La strada è lunga, al principio anche dolorosa, fatta di disciplina e forte motivazione personale. Diventa uno stile di vita che non sempre viene apprezzato e condiviso nella propria famiglia e nella cerchia di conoscenti, anzi ci sarà chi vi considera abbastanza matti da consultare lo psicologo.
Va vissuta in silenzio, senza fare troppo tam-tam, evitando più possible situazioni di conflitto ed imbarazzo quando non ci sia comprensione verso il cambiamento. Evitare la presunzione ricordando sempre da dove siamo partiti, da una situazione  di "normalità" intesa come larga accettazione sociale del nostro stile occidentale di vita.
Posso soltanto dire praticate, la voglia di cambiamento sarà la vostra forza.
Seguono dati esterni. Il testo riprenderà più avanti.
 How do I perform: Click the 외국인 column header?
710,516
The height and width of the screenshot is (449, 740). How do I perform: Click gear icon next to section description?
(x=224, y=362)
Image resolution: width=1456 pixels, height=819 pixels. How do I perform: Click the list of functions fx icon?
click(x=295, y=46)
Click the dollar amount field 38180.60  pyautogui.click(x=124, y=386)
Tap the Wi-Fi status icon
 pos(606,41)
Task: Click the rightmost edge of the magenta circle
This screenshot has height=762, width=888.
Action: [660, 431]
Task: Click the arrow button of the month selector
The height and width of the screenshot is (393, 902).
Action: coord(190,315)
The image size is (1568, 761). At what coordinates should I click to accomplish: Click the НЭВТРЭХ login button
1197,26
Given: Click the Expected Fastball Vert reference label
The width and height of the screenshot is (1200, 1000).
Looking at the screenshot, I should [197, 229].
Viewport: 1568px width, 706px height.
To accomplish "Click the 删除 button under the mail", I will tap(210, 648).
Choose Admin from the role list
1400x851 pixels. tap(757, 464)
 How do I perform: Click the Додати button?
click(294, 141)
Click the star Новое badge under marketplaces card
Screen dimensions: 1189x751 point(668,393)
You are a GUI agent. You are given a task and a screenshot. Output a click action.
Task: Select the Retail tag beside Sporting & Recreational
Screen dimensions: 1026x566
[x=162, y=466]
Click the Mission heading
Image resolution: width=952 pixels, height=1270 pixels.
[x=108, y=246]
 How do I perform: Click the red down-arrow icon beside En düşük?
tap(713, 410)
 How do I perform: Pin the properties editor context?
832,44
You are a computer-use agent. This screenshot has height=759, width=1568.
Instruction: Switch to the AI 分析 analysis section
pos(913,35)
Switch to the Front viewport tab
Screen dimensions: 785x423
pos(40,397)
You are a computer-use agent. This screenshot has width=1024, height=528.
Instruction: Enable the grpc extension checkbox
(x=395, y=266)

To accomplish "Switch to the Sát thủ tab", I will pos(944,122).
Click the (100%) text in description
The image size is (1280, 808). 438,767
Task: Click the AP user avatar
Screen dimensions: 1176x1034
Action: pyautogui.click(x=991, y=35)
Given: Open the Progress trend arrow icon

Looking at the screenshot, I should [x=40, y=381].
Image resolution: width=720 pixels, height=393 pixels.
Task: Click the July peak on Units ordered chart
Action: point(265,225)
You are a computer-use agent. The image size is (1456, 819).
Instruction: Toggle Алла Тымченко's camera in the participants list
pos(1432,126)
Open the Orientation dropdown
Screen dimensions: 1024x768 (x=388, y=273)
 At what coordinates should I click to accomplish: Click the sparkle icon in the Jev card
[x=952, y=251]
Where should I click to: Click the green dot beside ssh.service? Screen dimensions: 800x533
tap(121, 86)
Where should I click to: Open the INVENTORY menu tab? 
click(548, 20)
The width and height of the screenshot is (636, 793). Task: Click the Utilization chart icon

Spero di aver fatto un pò di chiarezza in questo momento di strumentalizazzione e commmercializazzione sfrenata, che oggi giorno lega la parola yoga alla nostra vita. 
Momenti frenetici che la nostra essenza vuole contrastare per la sua sopravvivenza. 
Namastè

Grazie a Gabriella Cella Al- Chamali cui libro "Il grande libro dello yoga" è stato il mio ABC verso questa disciplina. 
Grazie a i miei Maestri sopracitati, che hanno avuto e hanno un ruolo fondamentale nell'insegnamento e  sostegno di cui un allievo, un discepolo ha continuamente bisogno.